Pierce Huxtable's Christmas gift to his family last year cost nothing, and required not an inch of glistening wrapping paper.
But the 24-year-old's invaluable present shined then and shines still. And his story bears repeating even on Christmas Eve, because there's still time to offer the same gift to the people you love.
All you need is a memory.
"I realized, after listening back to the finished products, that I received a Christmas gift as much as I made one," said Huxtable, of Minneapolis, who works as a food server and freelance radio producer.
Radio, in fact, is where this story starts.

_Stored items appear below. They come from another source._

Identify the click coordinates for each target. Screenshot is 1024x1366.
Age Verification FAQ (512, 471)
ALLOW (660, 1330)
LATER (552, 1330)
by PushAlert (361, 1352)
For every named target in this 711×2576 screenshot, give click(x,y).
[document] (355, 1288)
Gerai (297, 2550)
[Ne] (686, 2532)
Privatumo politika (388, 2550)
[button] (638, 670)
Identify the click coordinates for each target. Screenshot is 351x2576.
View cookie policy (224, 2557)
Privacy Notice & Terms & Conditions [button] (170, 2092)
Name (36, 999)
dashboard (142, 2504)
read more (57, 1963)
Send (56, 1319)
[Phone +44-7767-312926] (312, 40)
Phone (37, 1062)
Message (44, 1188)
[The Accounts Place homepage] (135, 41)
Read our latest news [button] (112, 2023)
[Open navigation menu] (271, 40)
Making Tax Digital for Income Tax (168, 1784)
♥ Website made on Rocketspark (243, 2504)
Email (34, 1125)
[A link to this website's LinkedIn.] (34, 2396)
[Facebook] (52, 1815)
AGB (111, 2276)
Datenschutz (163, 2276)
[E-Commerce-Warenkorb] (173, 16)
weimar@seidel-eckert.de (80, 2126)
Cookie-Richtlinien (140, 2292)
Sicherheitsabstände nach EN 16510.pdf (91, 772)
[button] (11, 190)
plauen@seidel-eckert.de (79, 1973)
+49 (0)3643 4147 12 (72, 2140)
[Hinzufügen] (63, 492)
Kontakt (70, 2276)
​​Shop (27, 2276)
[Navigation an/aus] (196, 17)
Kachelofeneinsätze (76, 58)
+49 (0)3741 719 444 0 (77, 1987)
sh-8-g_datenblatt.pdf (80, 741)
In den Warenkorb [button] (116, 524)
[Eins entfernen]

Huxtable, born in South Dakota and raised in Neenah, Wis., has been soothed by sound since childhood, contentedly lulled to sleep by his mother, Cindy, reading "Goodnight Moon" and "I'll Love You Forever" to him and his brothers, Ken and Tom. He devoured Books on Tape and studied electronic journalism at Northern Michigan University, later working as an assistant producer and host on Minnesota Public Radio.
He keeps voice mails he receives, some for as long as five years, returning to them to ground him on days when life doesn't feel as steady as he'd like it to be.
In the fall of 2014, Huxtable was helping his girlfriend, Rachel Thorson, cull through old photographs after her mother died. They came across a "silly video" featuring the family cat, Huxtable said. Thorson's mother was in the background, laughing.